> **STATED EXERCISE**: Reproduce every one of the records below verbatim, keeping each line as it stands.

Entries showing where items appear
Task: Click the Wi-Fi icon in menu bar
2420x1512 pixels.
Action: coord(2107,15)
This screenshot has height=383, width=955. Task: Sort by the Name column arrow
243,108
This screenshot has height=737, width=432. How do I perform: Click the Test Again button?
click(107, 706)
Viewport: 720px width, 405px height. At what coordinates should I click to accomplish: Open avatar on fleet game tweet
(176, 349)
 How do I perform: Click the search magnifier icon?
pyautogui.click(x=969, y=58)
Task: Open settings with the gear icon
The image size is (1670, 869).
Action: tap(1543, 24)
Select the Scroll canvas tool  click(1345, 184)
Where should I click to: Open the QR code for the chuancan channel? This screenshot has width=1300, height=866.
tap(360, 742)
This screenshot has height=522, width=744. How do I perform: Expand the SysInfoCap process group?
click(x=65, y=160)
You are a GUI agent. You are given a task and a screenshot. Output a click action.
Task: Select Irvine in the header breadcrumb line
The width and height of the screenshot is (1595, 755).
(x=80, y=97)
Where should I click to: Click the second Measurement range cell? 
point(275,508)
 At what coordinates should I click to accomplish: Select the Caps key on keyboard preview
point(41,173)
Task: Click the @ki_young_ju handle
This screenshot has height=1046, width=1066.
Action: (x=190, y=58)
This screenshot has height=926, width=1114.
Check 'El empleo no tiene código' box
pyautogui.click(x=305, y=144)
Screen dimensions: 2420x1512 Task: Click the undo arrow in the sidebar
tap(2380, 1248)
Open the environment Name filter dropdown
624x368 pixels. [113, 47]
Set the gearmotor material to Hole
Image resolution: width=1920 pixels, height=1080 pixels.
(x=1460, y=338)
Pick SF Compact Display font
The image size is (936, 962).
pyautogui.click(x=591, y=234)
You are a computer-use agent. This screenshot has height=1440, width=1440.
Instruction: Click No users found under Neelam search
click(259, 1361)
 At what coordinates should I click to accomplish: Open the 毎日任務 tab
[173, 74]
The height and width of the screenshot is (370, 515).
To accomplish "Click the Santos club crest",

> **ANSWER BELOW**:
Task: Click the Wi-Fi icon in menu bar
2420x1512 pixels.
Action: coord(2107,15)
This screenshot has height=383, width=955. Task: Sort by the Name column arrow
243,108
This screenshot has height=737, width=432. How do I perform: Click the Test Again button?
click(107, 706)
Viewport: 720px width, 405px height. At what coordinates should I click to accomplish: Open avatar on fleet game tweet
(176, 349)
 How do I perform: Click the search magnifier icon?
pyautogui.click(x=969, y=58)
Task: Open settings with the gear icon
The image size is (1670, 869).
Action: tap(1543, 24)
Select the Scroll canvas tool  click(1345, 184)
Where should I click to: Open the QR code for the chuancan channel? This screenshot has width=1300, height=866.
tap(360, 742)
This screenshot has height=522, width=744. How do I perform: Expand the SysInfoCap process group?
click(x=65, y=160)
You are a GUI agent. You are given a task and a screenshot. Output a click action.
Task: Select Irvine in the header breadcrumb line
The width and height of the screenshot is (1595, 755).
(x=80, y=97)
Where should I click to: Click the second Measurement range cell? 
point(275,508)
 At what coordinates should I click to accomplish: Select the Caps key on keyboard preview
point(41,173)
Task: Click the @ki_young_ju handle
This screenshot has height=1046, width=1066.
Action: (x=190, y=58)
This screenshot has height=926, width=1114.
Check 'El empleo no tiene código' box
pyautogui.click(x=305, y=144)
Screen dimensions: 2420x1512 Task: Click the undo arrow in the sidebar
tap(2380, 1248)
Open the environment Name filter dropdown
624x368 pixels. [113, 47]
Set the gearmotor material to Hole
Image resolution: width=1920 pixels, height=1080 pixels.
(x=1460, y=338)
Pick SF Compact Display font
The image size is (936, 962).
pyautogui.click(x=591, y=234)
You are a computer-use agent. This screenshot has height=1440, width=1440.
Instruction: Click No users found under Neelam search
click(259, 1361)
 At what coordinates should I click to accomplish: Open the 毎日任務 tab
[173, 74]
The height and width of the screenshot is (370, 515).
To accomplish "Click the Santos club crest",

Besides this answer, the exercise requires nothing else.